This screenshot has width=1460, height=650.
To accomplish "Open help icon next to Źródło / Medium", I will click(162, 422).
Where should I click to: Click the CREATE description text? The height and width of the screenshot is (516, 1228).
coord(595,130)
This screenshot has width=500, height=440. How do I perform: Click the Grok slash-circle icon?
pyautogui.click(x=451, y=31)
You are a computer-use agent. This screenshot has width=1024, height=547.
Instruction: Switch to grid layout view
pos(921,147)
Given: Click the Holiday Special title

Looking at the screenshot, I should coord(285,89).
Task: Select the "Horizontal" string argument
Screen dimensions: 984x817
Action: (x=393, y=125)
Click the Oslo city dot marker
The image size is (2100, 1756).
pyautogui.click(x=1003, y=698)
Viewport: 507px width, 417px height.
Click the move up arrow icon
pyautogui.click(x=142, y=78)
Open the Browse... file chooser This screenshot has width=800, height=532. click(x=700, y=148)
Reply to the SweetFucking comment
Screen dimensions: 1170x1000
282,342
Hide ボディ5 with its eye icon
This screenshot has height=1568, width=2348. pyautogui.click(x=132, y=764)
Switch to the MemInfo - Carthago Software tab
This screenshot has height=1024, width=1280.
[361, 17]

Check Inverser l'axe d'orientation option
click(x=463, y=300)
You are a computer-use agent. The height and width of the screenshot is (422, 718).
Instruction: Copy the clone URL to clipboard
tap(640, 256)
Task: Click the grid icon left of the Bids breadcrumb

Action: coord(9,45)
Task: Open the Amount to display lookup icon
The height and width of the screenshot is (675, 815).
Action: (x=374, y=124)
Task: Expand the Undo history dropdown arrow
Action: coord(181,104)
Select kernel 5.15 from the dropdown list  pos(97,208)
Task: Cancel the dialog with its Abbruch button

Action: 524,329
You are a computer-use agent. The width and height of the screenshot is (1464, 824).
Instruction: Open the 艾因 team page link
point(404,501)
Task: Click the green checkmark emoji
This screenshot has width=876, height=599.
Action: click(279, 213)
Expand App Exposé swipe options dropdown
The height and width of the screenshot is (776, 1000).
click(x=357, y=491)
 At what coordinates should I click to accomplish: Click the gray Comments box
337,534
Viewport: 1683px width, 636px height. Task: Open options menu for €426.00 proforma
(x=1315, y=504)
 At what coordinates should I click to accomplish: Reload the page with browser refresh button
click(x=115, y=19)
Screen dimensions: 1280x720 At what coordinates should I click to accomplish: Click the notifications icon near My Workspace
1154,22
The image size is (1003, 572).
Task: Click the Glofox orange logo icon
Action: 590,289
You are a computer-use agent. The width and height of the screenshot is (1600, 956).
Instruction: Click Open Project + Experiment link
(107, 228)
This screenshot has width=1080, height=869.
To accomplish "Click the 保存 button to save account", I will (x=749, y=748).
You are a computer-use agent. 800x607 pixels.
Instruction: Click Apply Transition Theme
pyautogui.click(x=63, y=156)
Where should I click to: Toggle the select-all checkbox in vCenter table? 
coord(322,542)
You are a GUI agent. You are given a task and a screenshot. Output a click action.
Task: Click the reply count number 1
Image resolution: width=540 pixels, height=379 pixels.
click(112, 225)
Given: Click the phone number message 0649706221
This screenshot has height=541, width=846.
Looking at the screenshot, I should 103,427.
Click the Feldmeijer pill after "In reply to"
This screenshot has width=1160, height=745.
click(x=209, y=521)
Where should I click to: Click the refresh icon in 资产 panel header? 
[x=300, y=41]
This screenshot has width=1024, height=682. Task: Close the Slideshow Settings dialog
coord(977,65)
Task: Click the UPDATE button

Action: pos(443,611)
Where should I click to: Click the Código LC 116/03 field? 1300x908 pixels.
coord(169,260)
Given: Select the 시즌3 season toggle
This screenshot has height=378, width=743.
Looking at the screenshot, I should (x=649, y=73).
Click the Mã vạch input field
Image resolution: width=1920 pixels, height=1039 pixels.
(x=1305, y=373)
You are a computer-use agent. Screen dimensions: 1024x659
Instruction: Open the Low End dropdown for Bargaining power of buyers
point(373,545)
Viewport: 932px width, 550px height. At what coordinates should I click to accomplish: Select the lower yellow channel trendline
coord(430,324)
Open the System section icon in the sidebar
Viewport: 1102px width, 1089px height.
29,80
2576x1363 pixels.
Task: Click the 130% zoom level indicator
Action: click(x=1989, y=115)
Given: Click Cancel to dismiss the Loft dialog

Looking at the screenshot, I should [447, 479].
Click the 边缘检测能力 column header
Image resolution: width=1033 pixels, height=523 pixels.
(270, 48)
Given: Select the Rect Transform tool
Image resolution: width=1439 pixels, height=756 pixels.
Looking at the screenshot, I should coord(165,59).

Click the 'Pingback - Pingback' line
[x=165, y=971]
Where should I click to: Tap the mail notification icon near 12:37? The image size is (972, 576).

___

Convert the entries above into a numbered list, one line per item, omitting all blank lines.

▶ **RESULT**
1. This screenshot has width=1460, height=650.
2. To accomplish "Open help icon next to Źródło / Medium", I will click(162, 422).
3. Where should I click to: Click the CREATE description text? The height and width of the screenshot is (516, 1228).
4. coord(595,130)
5. This screenshot has width=500, height=440. How do I perform: Click the Grok slash-circle icon?
6. pyautogui.click(x=451, y=31)
7. You are a computer-use agent. This screenshot has width=1024, height=547.
8. Instruction: Switch to grid layout view
9. pos(921,147)
10. Given: Click the Holiday Special title
11. Looking at the screenshot, I should coord(285,89).
12. Task: Select the "Horizontal" string argument
13. Screen dimensions: 984x817
14. Action: (x=393, y=125)
15. Click the Oslo city dot marker
16. The image size is (2100, 1756).
17. pyautogui.click(x=1003, y=698)
18. Viewport: 507px width, 417px height.
19. Click the move up arrow icon
20. pyautogui.click(x=142, y=78)
21. Open the Browse... file chooser This screenshot has width=800, height=532. click(x=700, y=148)
22. Reply to the SweetFucking comment
23. Screen dimensions: 1170x1000
24. 282,342
25. Hide ボディ5 with its eye icon
26. This screenshot has height=1568, width=2348. pyautogui.click(x=132, y=764)
27. Switch to the MemInfo - Carthago Software tab
28. This screenshot has height=1024, width=1280.
29. [361, 17]
30. Check Inverser l'axe d'orientation option
31. click(x=463, y=300)
32. You are a computer-use agent. The height and width of the screenshot is (422, 718).
33. Instruction: Copy the clone URL to clipboard
34. tap(640, 256)
35. Task: Click the grid icon left of the Bids breadcrumb
36. Action: coord(9,45)
37. Task: Open the Amount to display lookup icon
38. The height and width of the screenshot is (675, 815).
39. Action: (x=374, y=124)
40. Task: Expand the Undo history dropdown arrow
41. Action: coord(181,104)
42. Select kernel 5.15 from the dropdown list  pos(97,208)
43. Task: Cancel the dialog with its Abbruch button
44. Action: 524,329
45. You are a computer-use agent. The width and height of the screenshot is (1464, 824).
46. Instruction: Open the 艾因 team page link
47. point(404,501)
48. Task: Click the green checkmark emoji
49. This screenshot has width=876, height=599.
50. Action: click(279, 213)
51. Expand App Exposé swipe options dropdown
52. The height and width of the screenshot is (776, 1000).
53. click(x=357, y=491)
54.  At what coordinates should I click to accomplish: Click the gray Comments box
55. 337,534
56. Viewport: 1683px width, 636px height. Task: Open options menu for €426.00 proforma
57. (x=1315, y=504)
58.  At what coordinates should I click to accomplish: Reload the page with browser refresh button
59. click(x=115, y=19)
60. Screen dimensions: 1280x720 At what coordinates should I click to accomplish: Click the notifications icon near My Workspace
61. 1154,22
62. The image size is (1003, 572).
63. Task: Click the Glofox orange logo icon
64. Action: 590,289
65. You are a computer-use agent. The width and height of the screenshot is (1600, 956).
66. Instruction: Click Open Project + Experiment link
67. (107, 228)
68. This screenshot has width=1080, height=869.
69. To accomplish "Click the 保存 button to save account", I will (x=749, y=748).
70. You are a computer-use agent. 800x607 pixels.
71. Instruction: Click Apply Transition Theme
72. pyautogui.click(x=63, y=156)
73. Where should I click to: Toggle the select-all checkbox in vCenter table? 
74. coord(322,542)
75. You are a GUI agent. You are given a task and a screenshot. Output a click action.
76. Task: Click the reply count number 1
77. Image resolution: width=540 pixels, height=379 pixels.
78. click(112, 225)
79. Given: Click the phone number message 0649706221
80. This screenshot has height=541, width=846.
81. Looking at the screenshot, I should 103,427.
82. Click the Feldmeijer pill after "In reply to"
83. This screenshot has width=1160, height=745.
84. click(x=209, y=521)
85. Where should I click to: Click the refresh icon in 资产 panel header? 
86. [x=300, y=41]
87. This screenshot has width=1024, height=682. Task: Close the Slideshow Settings dialog
88. coord(977,65)
89. Task: Click the UPDATE button
90. Action: pos(443,611)
91. Where should I click to: Click the Código LC 116/03 field? 1300x908 pixels.
92. coord(169,260)
93. Given: Select the 시즌3 season toggle
94. This screenshot has height=378, width=743.
95. Looking at the screenshot, I should (x=649, y=73).
96. Click the Mã vạch input field
97. Image resolution: width=1920 pixels, height=1039 pixels.
98. (x=1305, y=373)
99. You are a computer-use agent. Screen dimensions: 1024x659
100. Instruction: Open the Low End dropdown for Bargaining power of buyers
101. point(373,545)
102. Viewport: 932px width, 550px height. At what coordinates should I click to accomplish: Select the lower yellow channel trendline
103. coord(430,324)
104. Open the System section icon in the sidebar
105. Viewport: 1102px width, 1089px height.
106. 29,80
107. 2576x1363 pixels.
108. Task: Click the 130% zoom level indicator
109. Action: click(x=1989, y=115)
110. Given: Click Cancel to dismiss the Loft dialog
111. Looking at the screenshot, I should [447, 479].
112. Click the 边缘检测能力 column header
113. Image resolution: width=1033 pixels, height=523 pixels.
114. (270, 48)
115. Given: Select the Rect Transform tool
116. Image resolution: width=1439 pixels, height=756 pixels.
117. Looking at the screenshot, I should coord(165,59).
118. Click the 'Pingback - Pingback' line
119. [x=165, y=971]
120. Where should I click to: Tap the mail notification icon near 12:37? The image size is (972, 576).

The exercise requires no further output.